:: Data listing ::

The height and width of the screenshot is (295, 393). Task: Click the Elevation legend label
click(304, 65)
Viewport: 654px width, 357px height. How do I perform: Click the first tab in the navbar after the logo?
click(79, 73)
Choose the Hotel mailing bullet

:::
:: Data listing ::

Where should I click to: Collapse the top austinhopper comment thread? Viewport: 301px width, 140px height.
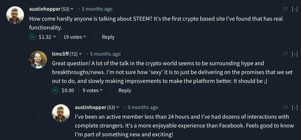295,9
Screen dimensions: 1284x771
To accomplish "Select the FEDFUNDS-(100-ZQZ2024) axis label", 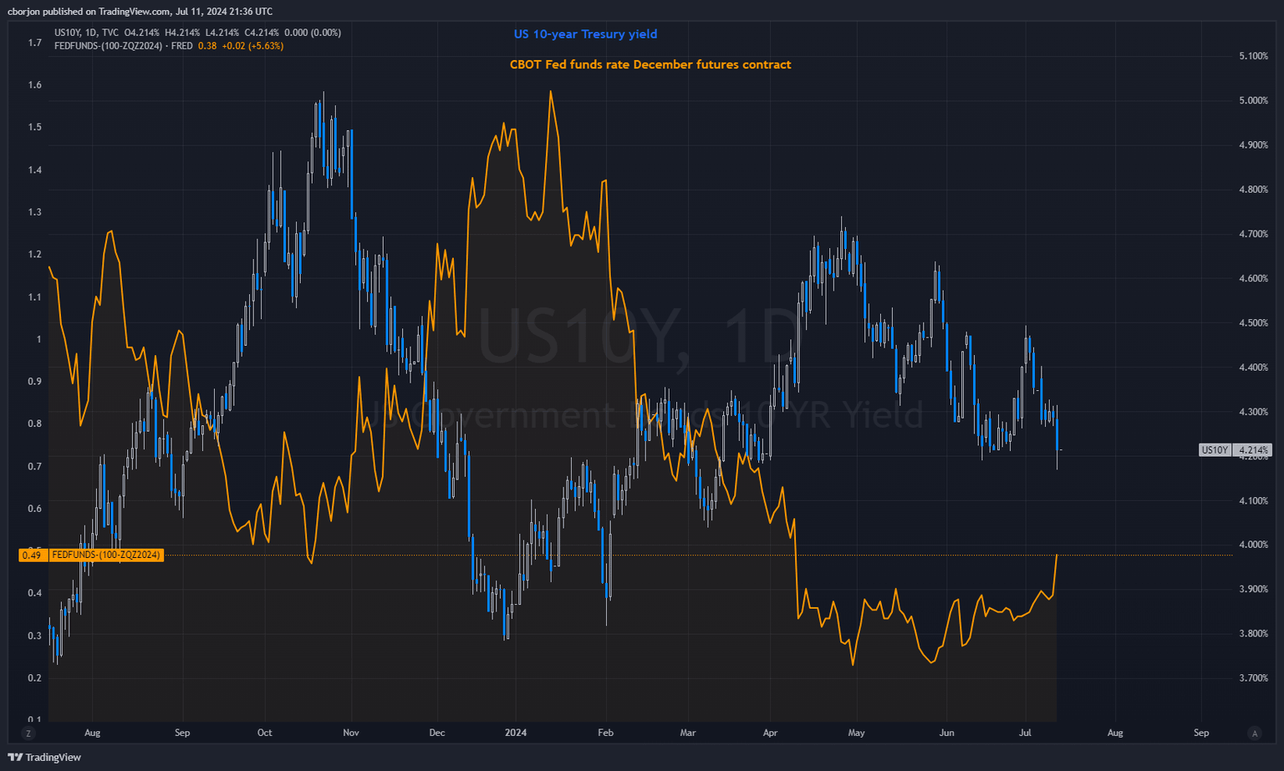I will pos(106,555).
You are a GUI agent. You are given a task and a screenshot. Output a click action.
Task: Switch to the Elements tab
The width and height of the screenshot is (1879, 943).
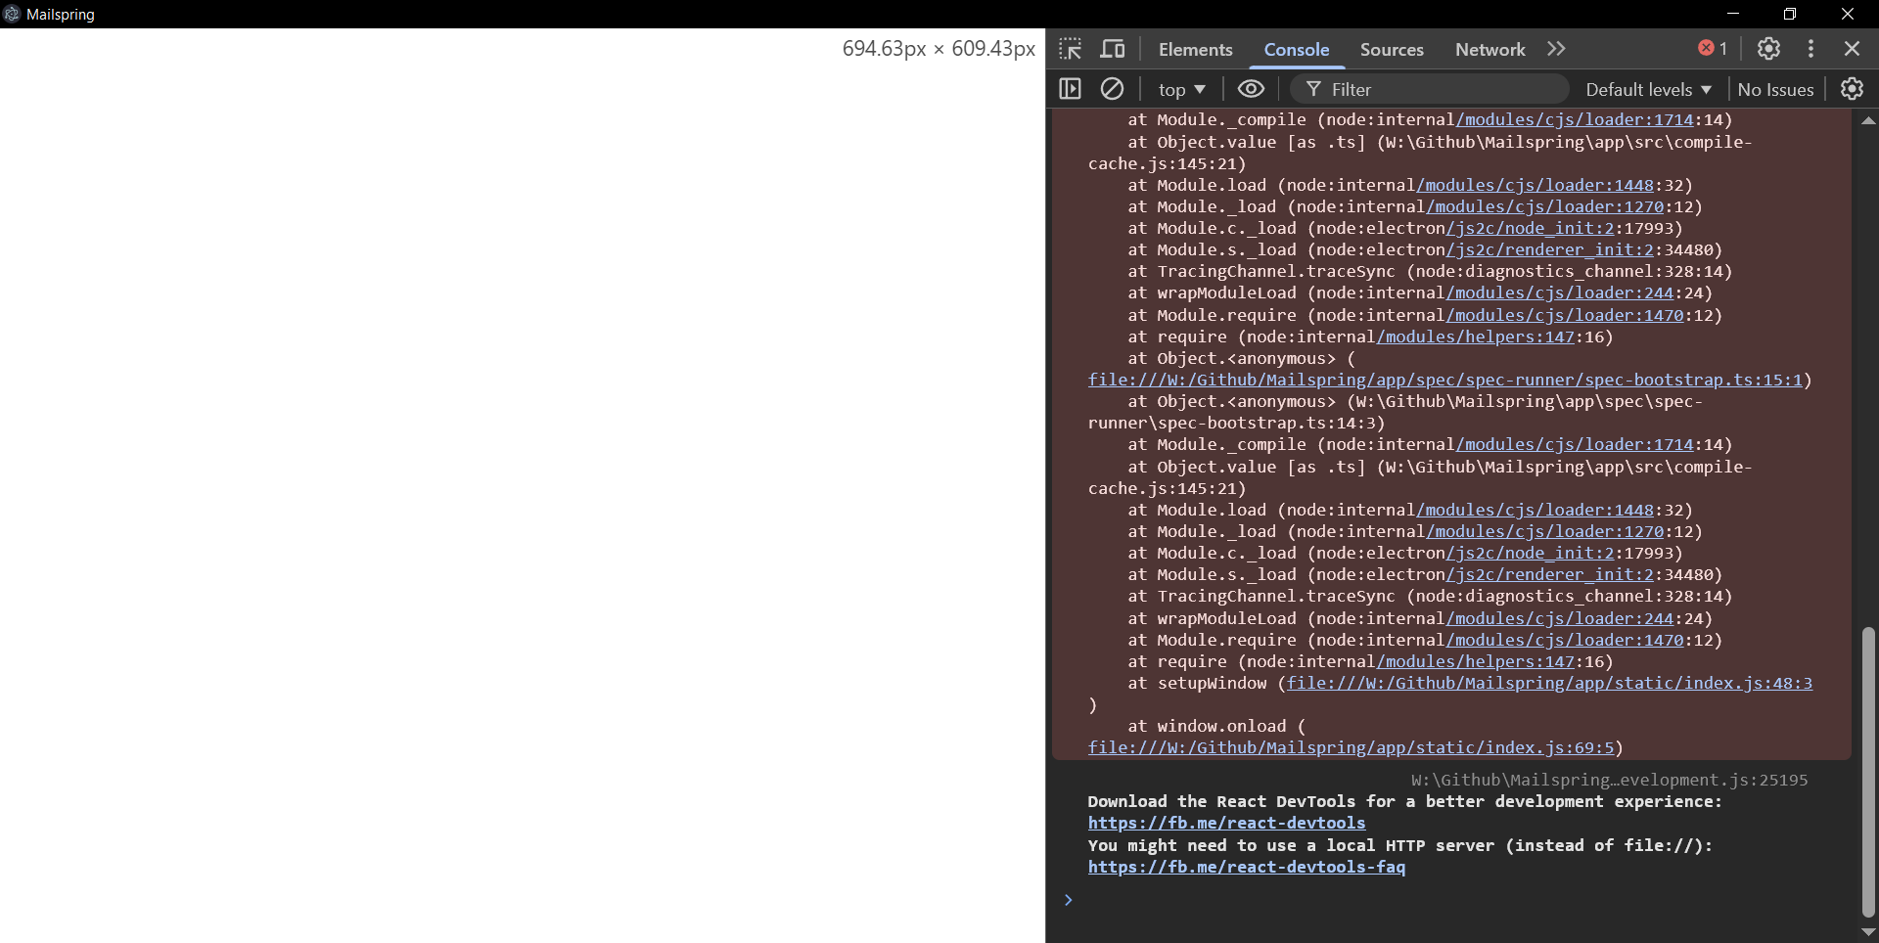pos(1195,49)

:::

■ The problem ■
Beginning at the line with "The height and" and stopping after the line with "Choose the Hotel mailing bullet", please write out every line of the data above exactly and nothing else.

■ Solution to this problem ■
The height and width of the screenshot is (295, 393). Task: Click the Elevation legend label
click(304, 65)
Viewport: 654px width, 357px height. How do I perform: Click the first tab in the navbar after the logo?
click(79, 73)
Choose the Hotel mailing bullet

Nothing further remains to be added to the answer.